Escribe Danilo Arbilla: Hay lugar a duelos
Pues que no se sientan así, el que no haya ley de duelos no impide que dos personas puedan batirse; el duelo es una cuestión reservada y entre caballeros. Había duelos en el pasado antes de que hubiera una ley específica.
La ley de duelos del Dr. Juan Andrés Ramírez del año 1920 –derogada en 1992– legalizó y reglamentó la actividad duelística, entonces clandestina pero muy prolífica. La muerte de Washington Beltrán en un duelo con José Batlle y Ordoñez fue el elemento determinante para la aprobación del proyecto de Ramírez, que estuvo algo demorado. Por ella se “reconoció” el duelo pero con ciertas pautas o trabas –pasos o etapas a cumplir– sobre todo para evitar consecuencias trágicas, como la de Beltrán, y a la vez que el duelo sirva tanto pa’ un lavado como pa’ un fregado. Se fijaron requisitos: tribunal de honor con un presidente neutral para definir si “hay lugar a duelo” y ciertas condicionantes para el “lance caballeresco”: armas a utilizar y opciones limitantes –número de disparos, dos o tres a lo sumo–, y en caso de sable, primera sangre o si uno de los batientes no podía defenderse por las heridas sufridas. No contemplaba pactar un duelo a muerte.
Y se estatizó el duelo así como se hizo con el alcohol, el juego, y otras tantas cosas.
Todo el mundo estaba de acuerdo con el proyecto pero ¿por qué se demoró su tratamiento? Fue por cuestiones del momento: el año de 1919, Ramírez y Batlle y Ordoñez fueron a duelo y eso embarulló todo. En el caso no tuvo consecuencias que lamentar salvo que hubo una denuncia sobre su realización y la policía intervino y apresó a protagonistas, –duelistas y “testigos”– “con las armas en la masa”; ya usadas y sin buena puntería. Fueron apresados, pero no tanto: cuatro de los seis gozaban de fueros legislativos y los otros dos, uno de ellos Batlle y Ordoñez, fueron liberados por el camino. ¡Gran escándalo! Lo que hubiera dicho Pereira si hubiera estado.

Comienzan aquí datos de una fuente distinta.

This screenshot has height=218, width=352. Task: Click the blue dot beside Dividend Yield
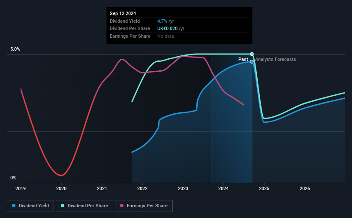tap(14, 206)
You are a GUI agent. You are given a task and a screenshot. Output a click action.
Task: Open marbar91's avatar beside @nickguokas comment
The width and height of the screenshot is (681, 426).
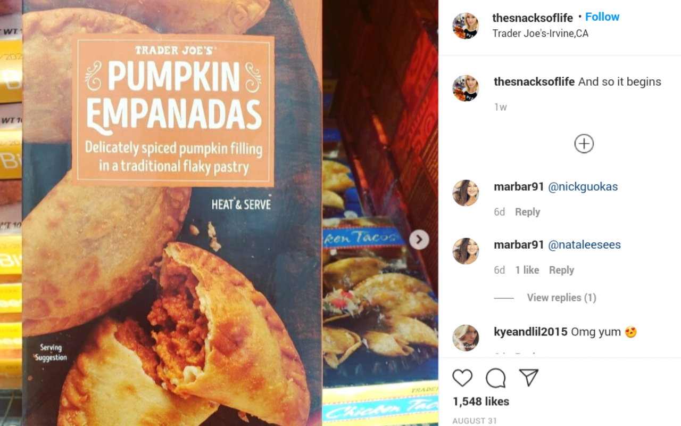click(466, 193)

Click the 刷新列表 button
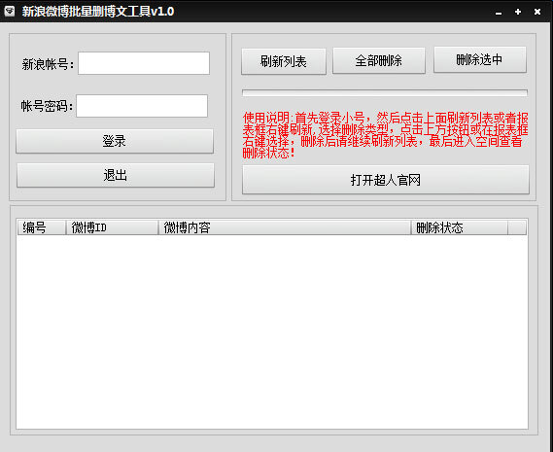coord(284,61)
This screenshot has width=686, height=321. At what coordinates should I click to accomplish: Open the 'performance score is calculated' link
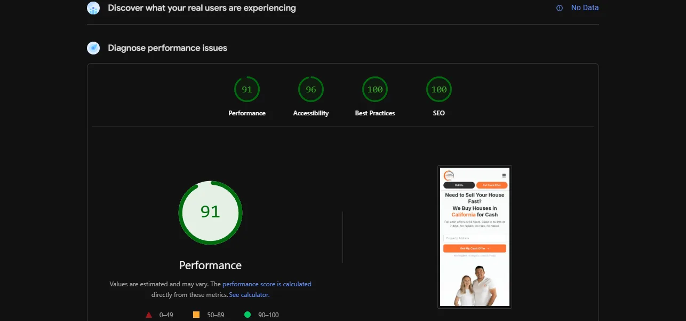click(x=267, y=284)
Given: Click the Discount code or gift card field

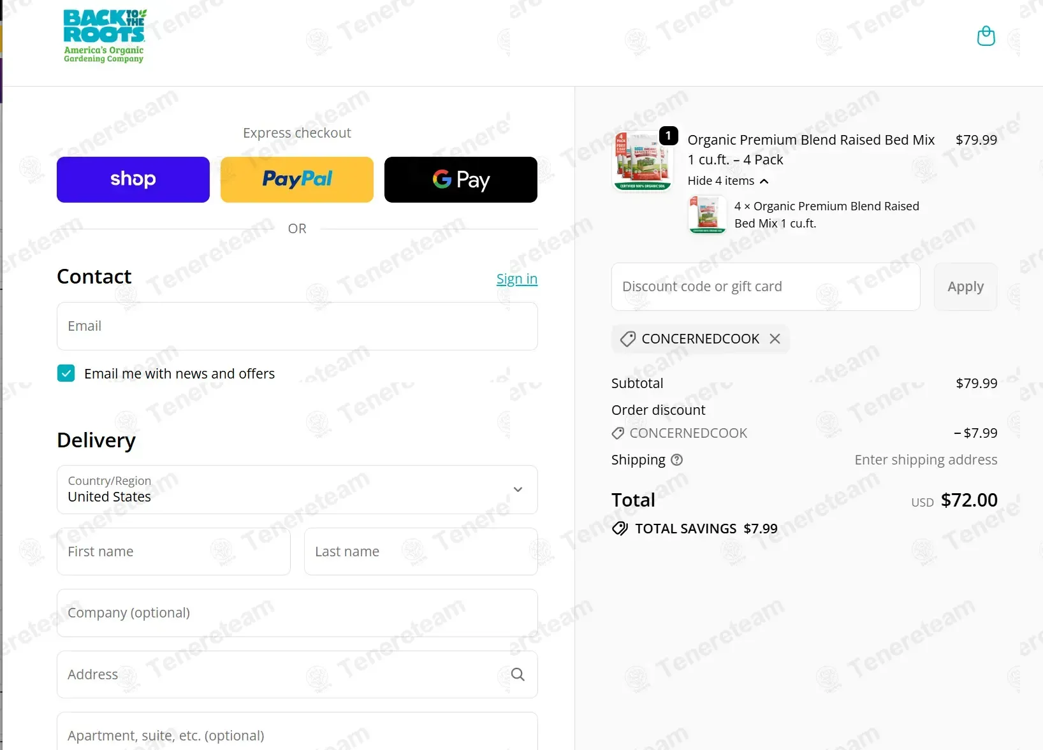Looking at the screenshot, I should pos(766,287).
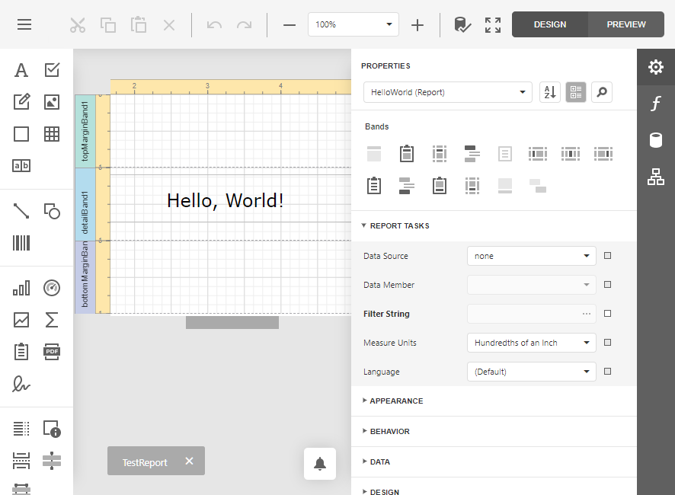Screen dimensions: 675x495
Task: Click the notification bell icon
Action: tap(320, 464)
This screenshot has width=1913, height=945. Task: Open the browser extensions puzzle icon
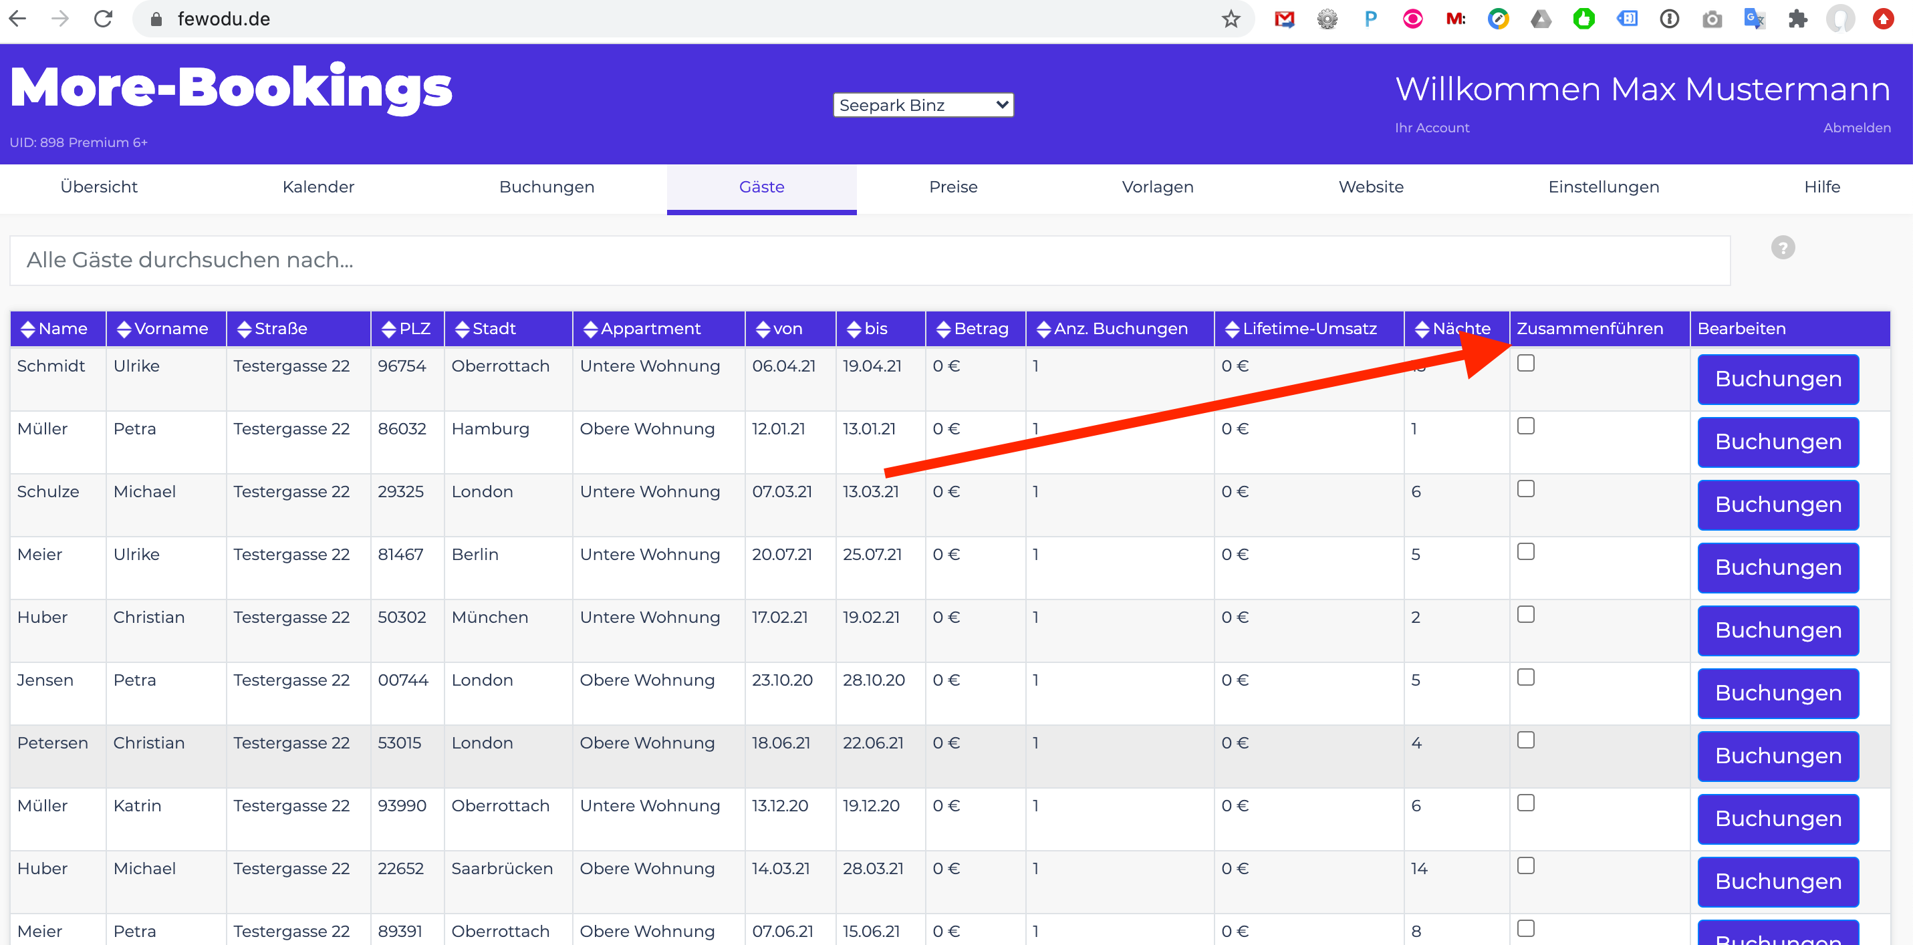1797,19
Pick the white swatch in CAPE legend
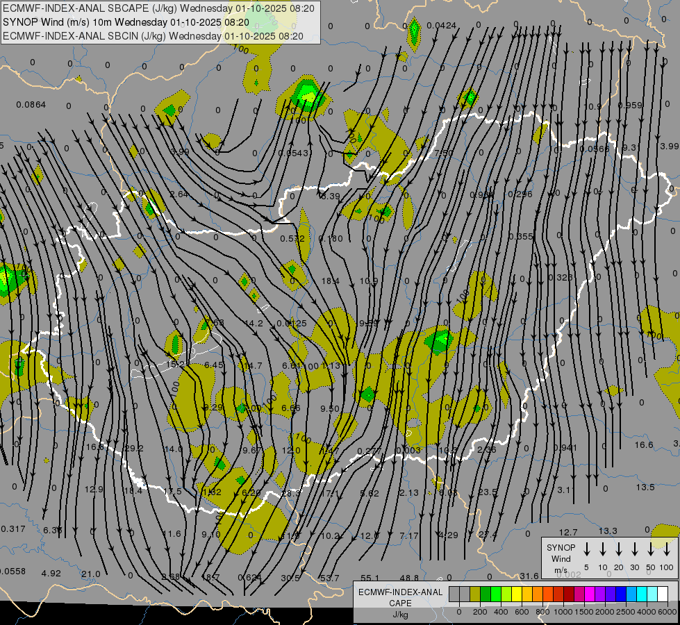Viewport: 680px width, 625px height. [663, 594]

La ley de duelos, durante su vigencia, llevó a que muchos salieran a “guapear” para tapar alguna falta o para basurear. Como quien hoy presenta una demanda en la fiscalía. Estaban sí los que retaban y los que aceptaban el desafío. E iban a duelo. El expresidente Sanguinetti creo que es el único protagonista de un duelo que vive; fue con su correligionario Manuel Flores Mora. Wilson Ferreira decía que por cuestiones de religión no podía acordar la eventualidad de matar a otro ser humano, pero advertía: yo estoy aquí, en casa o en el despacho, si tiene dudas sobre lo que dije que venga y se lo repito en la cara y si es preciso lo cago a patadas, palabras más palabras menos.
La ley se derogó, pero eso no impide que el que quiera pueda batirse. Como antes pasaba con el duelo, más o menos algo parecido ha sucedido con el aborto, que se realizaban miles y miles antes de legalizarse. Así que es cuestión de llamar a dos amigos, pedir la satisfacción debida o de lo contrario llevar el tema al campo del honor. El retado si acepta, nombra dos amigos, que junto con los otros dos son los testigos impecables para explicar lo qué pasó y cómo paso, en los marcos que más o menos ampara la ley.
Así de sencillo; todo en reserva, por supuesto. No da para baladronadas.